▶ **作業指示 1**
食道潰瘍の文章では、食道潰瘍で多い原因は何とされているか。答えてください。
▶ **作業指示 2**
食道潰瘍の文章の「食道潰瘍で多い原因は、胃酸逆」から「下がみられることがあります。」まで(両端を含む)を、「制酸薬」を「胃酸分泌抑制薬」に置き換えて書き直すこと。

▶ **読解文**
------------
潰瘍とは、病理学的に深い傷のことをいい、浅い傷はびらんと呼びます。
食道潰瘍で多い原因は、胃酸逆流による逆流性食道炎に伴うものです。この場合、多くは胃と食道のつなぎ目から連続的な炎症がみられるので、診断は比較的容易です。原因の多くは胃液が食道内に逆流、停滞することで、制酸薬などを適切に使用することにより治癒が得られます。
食道の潰瘍にはその他に、内服した薬剤(抗菌薬、解熱鎮痛薬、抗凝固薬)などが食道内に停滞し化学的な炎症が惹起されることにより生じる薬剤性食道炎や、強酸や強アルカリなどの腐食性薬剤・腐食洗剤の服用(誤飲)による腐食性食道炎、ヘルペスウイルスやサイトメガロウイルス感染に伴う潰瘍などがあります。
薬剤性食道炎は、薬の内服に際して十分な水分をとらなかったり、内服直後に横になるなどして、薬剤が食道内に停滞することが原因とされますが、食道の運動機能低下によっても生じえます。腐食性食道炎は、洗剤や漂白剤などの腐食薬剤が原因で、小児では誤飲、成人では自殺目的によるものが大半を占めています。腐食作用のある薬剤だけでなく、時に多量の熱湯を飲むことでも同様の病態となりえます。腐食性食道炎は広範囲に潰瘍が広がる場合が多く、治療に難渋する上、治癒とともに潰瘍の瘢痕が狭窄して食べ物の通りが悪くなる上、瘢痕部から癌が発生することがあり、手術で食道全摘を余儀なくされる例もあります。ウイルス性食道炎では、真菌や特殊なウイルス感染が原因となり、背景として時に免疫力の低下がみられることがあります。
------------
▶ **提供資料**

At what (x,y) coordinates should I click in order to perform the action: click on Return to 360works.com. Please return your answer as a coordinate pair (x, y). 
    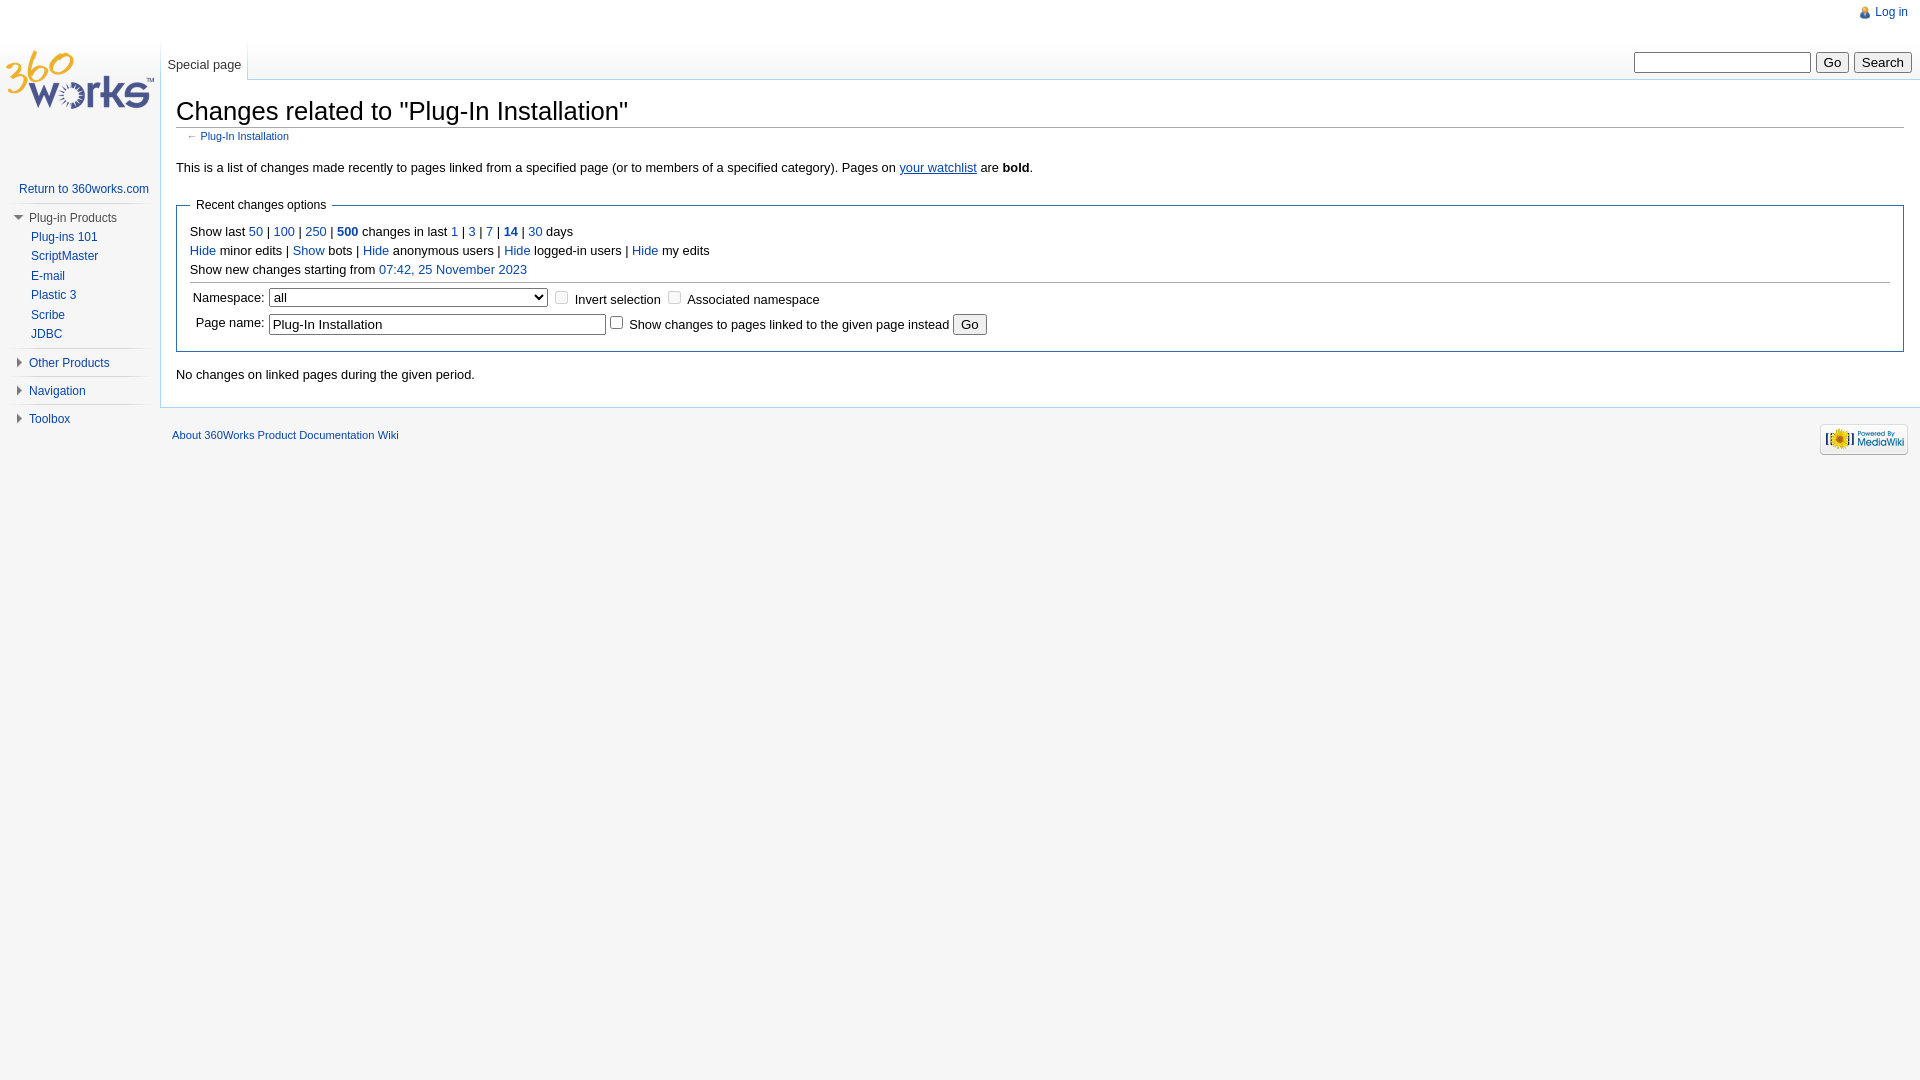
    Looking at the image, I should click on (84, 189).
------------
▶ **解答 1**
胃酸逆流による逆流性食道炎に伴うもの。

▶ **解答 2**
食道潰瘍で多い原因は、胃酸逆流による逆流性食道炎に伴うものです。この場合、多くは胃と食道のつなぎ目から連続的な炎症がみられるので、診断は比較的容易です。原因の多くは胃液が食道内に逆流、停滞することで、胃酸分泌抑制薬などを適切に使用することにより治癒が得られます。
食道の潰瘍にはその他に、内服した薬剤(抗菌薬、解熱鎮痛薬、抗凝固薬)などが食道内に停滞し化学的な炎症が惹起されることにより生じる薬剤性食道炎や、強酸や強アルカリなどの腐食性薬剤・腐食洗剤の服用(誤飲)による腐食性食道炎、ヘルペスウイルスやサイトメガロウイルス感染に伴う潰瘍などがあります。
薬剤性食道炎は、薬の内服に際して十分な水分をとらなかったり、内服直後に横になるなどして、薬剤が食道内に停滞することが原因とされますが、食道の運動機能低下によっても生じえます。腐食性食道炎は、洗剤や漂白剤などの腐食薬剤が原因で、小児では誤飲、成人では自殺目的によるものが大半を占めています。腐食作用のある薬剤だけでなく、時に多量の熱湯を飲むことでも同様の病態となりえます。腐食性食道炎は広範囲に潰瘍が広がる場合が多く、治療に難渋する上、治癒とともに潰瘍の瘢痕が狭窄して食べ物の通りが悪くなる上、瘢痕部から癌が発生することがあり、手術で食道全摘を余儀なくされる例もあります。ウイルス性食道炎では、真菌や特殊なウイルス感染が原因となり、背景として時に免疫力の低下がみられることがあります。